Posts in "Recession" category

Economic Downturn Hits Literary Journals

The economic trickle down has started to affect an area of publishing where monies are usually scarce to begin with: The Literary Journal.

Inside Higher Ed announced that Middlebury College is demanding that the New England Review become financially independent. Jacket Copy covers the story, and at the VQR blog, Ted Genoways argues for the necessity of The Southern Review, which is also facing cuts.

While all this hue and cry for the New England Review and The Southern Review is necessary and admirable, I wonder if it accomplishes anything.

The wave of publicity criticizing the slashing of book reviews did nothing to stop a dozen-odd newspapers from downsizing their book review sections. And I doubt that the new Chancellor who wants to cut The Southern Review will be swayed either, because his eyes are on two things:

  • The Current Fiscal Crisis
  • A belief that “we must protect the academic core of LSU first and foremost,” with the insinuation that “The Southern Review” does not belong to this academic core.

The problem with the former is that this is such a shortsighted view. Of course it’s budget crunch time, but with a deadline of 2011 for the New England Review to sever financial ties with the university, the recession might well be over, and the economy on an upswing.

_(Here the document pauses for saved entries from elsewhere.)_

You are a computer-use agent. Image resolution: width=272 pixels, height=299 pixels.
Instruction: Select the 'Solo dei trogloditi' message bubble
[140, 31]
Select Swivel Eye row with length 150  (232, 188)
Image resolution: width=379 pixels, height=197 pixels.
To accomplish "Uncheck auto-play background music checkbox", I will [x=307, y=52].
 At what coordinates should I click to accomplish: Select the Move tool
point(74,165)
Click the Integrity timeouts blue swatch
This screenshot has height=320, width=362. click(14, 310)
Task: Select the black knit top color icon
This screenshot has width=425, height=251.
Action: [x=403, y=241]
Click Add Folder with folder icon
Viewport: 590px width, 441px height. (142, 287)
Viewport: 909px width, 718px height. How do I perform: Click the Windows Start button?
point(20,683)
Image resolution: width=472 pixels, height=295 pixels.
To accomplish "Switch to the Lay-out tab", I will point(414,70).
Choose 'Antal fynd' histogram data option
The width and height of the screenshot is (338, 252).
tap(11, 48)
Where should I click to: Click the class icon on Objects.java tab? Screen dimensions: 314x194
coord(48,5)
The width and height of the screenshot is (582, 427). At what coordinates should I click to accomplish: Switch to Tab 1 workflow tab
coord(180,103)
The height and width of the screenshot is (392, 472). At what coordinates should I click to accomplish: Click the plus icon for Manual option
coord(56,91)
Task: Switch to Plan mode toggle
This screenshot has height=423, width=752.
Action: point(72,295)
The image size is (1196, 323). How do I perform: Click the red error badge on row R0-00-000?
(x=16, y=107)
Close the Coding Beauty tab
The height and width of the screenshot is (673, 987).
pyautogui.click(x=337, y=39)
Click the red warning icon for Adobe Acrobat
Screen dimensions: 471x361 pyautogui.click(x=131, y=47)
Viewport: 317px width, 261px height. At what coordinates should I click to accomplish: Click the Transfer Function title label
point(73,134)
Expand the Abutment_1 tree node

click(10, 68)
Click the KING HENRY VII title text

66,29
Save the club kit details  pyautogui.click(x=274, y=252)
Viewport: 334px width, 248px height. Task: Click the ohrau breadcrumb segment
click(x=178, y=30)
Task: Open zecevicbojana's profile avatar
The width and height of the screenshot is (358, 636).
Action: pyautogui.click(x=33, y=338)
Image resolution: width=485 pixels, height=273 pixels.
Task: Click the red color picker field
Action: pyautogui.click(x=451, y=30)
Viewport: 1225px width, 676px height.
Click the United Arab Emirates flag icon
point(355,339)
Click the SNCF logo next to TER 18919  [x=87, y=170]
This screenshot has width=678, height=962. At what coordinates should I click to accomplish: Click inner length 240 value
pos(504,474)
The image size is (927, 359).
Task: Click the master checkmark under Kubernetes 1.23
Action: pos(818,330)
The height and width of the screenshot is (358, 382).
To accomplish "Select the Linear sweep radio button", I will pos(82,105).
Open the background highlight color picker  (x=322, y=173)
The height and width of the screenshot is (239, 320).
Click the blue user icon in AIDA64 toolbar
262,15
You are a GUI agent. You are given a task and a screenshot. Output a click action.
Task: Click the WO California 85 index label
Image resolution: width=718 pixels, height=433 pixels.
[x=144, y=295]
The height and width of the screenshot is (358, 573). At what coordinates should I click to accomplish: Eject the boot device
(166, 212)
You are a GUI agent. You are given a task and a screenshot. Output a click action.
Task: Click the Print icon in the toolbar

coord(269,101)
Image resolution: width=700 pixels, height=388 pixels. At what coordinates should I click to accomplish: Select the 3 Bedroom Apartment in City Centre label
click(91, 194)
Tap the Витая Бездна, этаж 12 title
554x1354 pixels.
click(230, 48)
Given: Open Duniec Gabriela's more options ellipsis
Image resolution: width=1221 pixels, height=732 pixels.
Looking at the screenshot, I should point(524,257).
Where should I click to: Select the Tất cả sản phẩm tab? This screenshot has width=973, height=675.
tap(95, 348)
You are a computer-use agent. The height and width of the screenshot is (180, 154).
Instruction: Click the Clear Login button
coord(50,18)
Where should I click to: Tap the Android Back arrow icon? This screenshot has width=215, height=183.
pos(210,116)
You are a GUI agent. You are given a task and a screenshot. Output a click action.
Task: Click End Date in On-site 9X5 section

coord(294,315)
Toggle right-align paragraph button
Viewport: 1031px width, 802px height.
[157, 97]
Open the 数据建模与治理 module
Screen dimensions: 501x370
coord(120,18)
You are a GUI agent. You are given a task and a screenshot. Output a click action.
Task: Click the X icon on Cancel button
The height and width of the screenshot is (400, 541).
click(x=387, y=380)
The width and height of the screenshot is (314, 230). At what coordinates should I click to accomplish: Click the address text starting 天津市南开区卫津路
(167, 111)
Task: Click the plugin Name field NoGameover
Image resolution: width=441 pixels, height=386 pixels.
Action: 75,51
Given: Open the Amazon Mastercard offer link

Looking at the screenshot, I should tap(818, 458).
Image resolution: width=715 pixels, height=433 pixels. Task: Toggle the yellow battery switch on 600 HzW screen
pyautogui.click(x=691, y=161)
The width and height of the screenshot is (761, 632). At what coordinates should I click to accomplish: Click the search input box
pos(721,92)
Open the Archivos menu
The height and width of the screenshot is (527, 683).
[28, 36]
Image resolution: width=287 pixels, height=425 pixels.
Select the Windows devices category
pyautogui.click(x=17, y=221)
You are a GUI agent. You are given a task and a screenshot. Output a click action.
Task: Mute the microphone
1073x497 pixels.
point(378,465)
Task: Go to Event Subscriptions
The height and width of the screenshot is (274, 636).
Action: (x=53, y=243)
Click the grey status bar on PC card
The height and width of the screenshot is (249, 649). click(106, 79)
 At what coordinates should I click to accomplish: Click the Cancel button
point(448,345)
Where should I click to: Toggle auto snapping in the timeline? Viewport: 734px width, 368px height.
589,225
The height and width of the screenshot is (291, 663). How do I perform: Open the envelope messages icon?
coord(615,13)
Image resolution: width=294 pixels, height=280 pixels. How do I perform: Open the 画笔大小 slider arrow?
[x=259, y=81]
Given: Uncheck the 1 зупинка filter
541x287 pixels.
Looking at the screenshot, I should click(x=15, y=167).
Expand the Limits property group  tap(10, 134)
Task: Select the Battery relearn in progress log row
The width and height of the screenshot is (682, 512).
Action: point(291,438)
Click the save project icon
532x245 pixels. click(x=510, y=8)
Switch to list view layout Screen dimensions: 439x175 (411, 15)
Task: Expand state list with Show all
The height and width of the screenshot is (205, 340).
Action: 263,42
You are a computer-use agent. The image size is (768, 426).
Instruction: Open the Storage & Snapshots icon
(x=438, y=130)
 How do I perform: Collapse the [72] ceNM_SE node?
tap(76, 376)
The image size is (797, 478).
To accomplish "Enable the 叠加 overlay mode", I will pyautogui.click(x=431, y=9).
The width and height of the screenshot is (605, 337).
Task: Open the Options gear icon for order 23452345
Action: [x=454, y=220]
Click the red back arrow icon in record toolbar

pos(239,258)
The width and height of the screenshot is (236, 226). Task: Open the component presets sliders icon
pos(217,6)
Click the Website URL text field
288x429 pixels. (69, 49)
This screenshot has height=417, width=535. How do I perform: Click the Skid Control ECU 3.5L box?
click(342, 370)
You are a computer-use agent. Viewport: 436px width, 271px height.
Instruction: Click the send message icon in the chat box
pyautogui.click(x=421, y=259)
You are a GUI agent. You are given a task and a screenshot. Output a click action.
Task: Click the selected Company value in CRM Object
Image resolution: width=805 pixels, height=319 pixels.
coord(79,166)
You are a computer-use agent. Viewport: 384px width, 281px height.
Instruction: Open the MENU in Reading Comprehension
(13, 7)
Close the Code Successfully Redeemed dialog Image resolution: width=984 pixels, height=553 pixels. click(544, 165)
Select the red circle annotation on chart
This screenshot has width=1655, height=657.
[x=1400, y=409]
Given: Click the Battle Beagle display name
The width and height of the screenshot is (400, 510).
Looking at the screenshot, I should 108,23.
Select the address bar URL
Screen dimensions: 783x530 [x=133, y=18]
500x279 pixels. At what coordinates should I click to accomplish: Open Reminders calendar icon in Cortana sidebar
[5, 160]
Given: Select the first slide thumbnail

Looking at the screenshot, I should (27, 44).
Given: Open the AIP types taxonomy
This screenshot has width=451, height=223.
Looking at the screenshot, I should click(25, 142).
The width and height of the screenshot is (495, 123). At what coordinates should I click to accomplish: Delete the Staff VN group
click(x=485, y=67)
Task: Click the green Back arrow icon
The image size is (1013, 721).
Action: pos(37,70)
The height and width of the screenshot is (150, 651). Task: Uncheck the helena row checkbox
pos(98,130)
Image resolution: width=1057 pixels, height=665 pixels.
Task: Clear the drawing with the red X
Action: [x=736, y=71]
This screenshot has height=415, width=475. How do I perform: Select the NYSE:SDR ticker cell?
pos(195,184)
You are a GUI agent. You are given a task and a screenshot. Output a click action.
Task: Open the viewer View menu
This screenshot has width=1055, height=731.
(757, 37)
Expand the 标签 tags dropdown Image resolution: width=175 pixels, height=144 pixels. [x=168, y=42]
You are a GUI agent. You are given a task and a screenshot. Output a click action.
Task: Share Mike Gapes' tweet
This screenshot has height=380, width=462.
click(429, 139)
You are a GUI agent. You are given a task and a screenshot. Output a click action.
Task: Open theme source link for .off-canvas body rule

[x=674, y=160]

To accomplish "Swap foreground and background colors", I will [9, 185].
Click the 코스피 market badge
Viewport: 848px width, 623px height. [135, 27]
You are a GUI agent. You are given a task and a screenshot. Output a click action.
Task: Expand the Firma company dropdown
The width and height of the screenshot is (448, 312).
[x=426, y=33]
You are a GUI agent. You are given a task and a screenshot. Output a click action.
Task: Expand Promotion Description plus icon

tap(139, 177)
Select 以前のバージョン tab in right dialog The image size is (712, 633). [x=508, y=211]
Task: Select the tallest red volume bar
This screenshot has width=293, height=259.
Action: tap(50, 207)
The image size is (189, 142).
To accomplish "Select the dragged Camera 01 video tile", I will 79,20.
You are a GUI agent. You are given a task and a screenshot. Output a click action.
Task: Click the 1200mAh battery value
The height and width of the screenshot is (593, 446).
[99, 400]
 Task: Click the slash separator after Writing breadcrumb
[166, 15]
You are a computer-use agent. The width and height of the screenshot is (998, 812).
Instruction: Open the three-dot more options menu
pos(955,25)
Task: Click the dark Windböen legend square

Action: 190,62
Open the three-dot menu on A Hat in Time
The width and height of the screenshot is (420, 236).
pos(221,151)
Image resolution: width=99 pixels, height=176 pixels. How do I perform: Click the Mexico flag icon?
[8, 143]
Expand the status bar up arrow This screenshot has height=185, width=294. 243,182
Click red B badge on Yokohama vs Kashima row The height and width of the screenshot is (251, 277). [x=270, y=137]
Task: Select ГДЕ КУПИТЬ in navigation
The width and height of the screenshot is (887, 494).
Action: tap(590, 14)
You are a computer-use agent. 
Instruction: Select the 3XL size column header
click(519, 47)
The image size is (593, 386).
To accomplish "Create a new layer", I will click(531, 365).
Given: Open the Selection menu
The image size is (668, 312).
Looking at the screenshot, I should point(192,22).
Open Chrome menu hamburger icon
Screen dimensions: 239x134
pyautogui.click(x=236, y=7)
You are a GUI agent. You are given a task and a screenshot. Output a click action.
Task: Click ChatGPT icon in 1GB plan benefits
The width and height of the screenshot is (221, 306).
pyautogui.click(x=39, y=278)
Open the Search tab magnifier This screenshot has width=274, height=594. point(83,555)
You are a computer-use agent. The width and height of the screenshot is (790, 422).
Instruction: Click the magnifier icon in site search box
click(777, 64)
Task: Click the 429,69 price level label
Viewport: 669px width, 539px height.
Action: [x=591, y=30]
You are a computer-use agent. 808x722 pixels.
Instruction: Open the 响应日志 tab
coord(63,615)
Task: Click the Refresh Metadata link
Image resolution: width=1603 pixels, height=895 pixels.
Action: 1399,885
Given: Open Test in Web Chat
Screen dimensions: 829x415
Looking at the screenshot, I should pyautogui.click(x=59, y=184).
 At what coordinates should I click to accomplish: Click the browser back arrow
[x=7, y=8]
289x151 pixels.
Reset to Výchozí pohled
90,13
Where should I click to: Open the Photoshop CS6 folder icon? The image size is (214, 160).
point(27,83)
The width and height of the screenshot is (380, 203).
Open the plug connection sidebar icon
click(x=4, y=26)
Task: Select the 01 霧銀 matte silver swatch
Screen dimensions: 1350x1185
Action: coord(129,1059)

The problem with the latter is that it’s wrong. Not only wrong — because even a dunce could see and add up the tangible contribution the The Southern Review has made to the academic core — but also selfish. Middlebury promotes its professors from Assistant to Associate to Professor to Full Professor on the basis of peer-reviewed publications, and right now they are abdicating their responsibility to put out this particular peer-review publication while still insisting that professors publish elsewhere. As R.T. Smith, editor of Shenandoah, said:

“A really important equation to consider here is that universities expect their faculty to publish in magazines like The New England Review and Shenandoah. For a college to say that we are shutting ours down, while hoping our faculty keep publishing in everyone else’s is a bit of waffling on one’s sense of community. If you are teaching writing, you need literary magazines.”

In other words, they’re relying upon the generosity of other universities to uphold the institutional framework.

But local news — The Advocate/WBRZ News in Louisiana — tells a different story. These threatened budget cuts might be a way to force the legislature not to reduce funding.

At least, as the Higher Ed article points out, there’s been at least one recent success in recent memory. In 2003, when Washington and Lee University threatened to slash and burn Shenandoah, the university halted when confronted with strong public outrage.

Stoke the outrage, readers.

Share exactly what you think about Middlebury’s treatment of the New England Review at this Middlebury Comment Box about the budget crisis.

Or send a quick email to LSU’s Public Relations Office, asking them to preserve The Southern Review:

I’m sure they would appreciate a brief note expressing distaste for their actions, and an ardent plea to recognize the important work these journals have done in providing a home for literature.

A Nickel for a Starving Writer?

In light of the recent meltdown of the financial sector, and with the specter of a global recession looming over our spending habits, it’s an excellent time to examine how the fallout will affect the literary world.

There’s been a few articles on this, including this one, “Will Books Be Immune to Global Recession?” Eric Chinski of FSG hopes that books will be more immune than other items: “At the end of the day, books have more long-term value than movies, music, gadgets, homes.” (Movies, yes. But homes?)

It’d be useful to analyze what happened to books during the Great Depression (more sharing, less buying) or during less extreme periods of American economic slowdowns such as the 1987 stock market crash. Also, although big-box corporate environments like B&N and Amazon are barometers for the market, they aren’t an entirely accurate reflection of the more extreme impact declining book sales might have on independent bookstores. Publishers Weekly, while taking into account how the economy has shut down some indie bookstores, actually forecasts that some new independent bookstores will do quite well.

I doubt that the rare books market will suffer as much as the mass online pharmacy for sale market. Self-help books will probably actually see a boom, while more literary titles might take a hit. There’s also this interesting forum on how a recession will affect academic publishing.

It’s a perfect storm of events for a new author — not only trying to promote a book by [their] unknown name, but to cajole people to spend money when people are scrimping rather than tossing out largesses. Galleycat offers this video with Jay McInerney on what the recession means for writers.

Critical Mass points us to a wiki designed to examine another facet of literary culture — that of arts funding — which typically gets cut under fiscal duress.

Might this financial crisis lead to an expansion of the digital literary market?

How can freelancers deal with the recession? (via Galleycat)

UPDATE: Jacket Copy reports via ReadySteadyBook that the global downturn has at least driven up sales of one book:

Over in Germany, one publisher has found that the current financial crisis has made Karl Marx fashionable again. The BBC reports that “publisher Karl-Dietz said it sold 1,500 copies of Das Kapital this year — up from the 200 it usually sells annually.”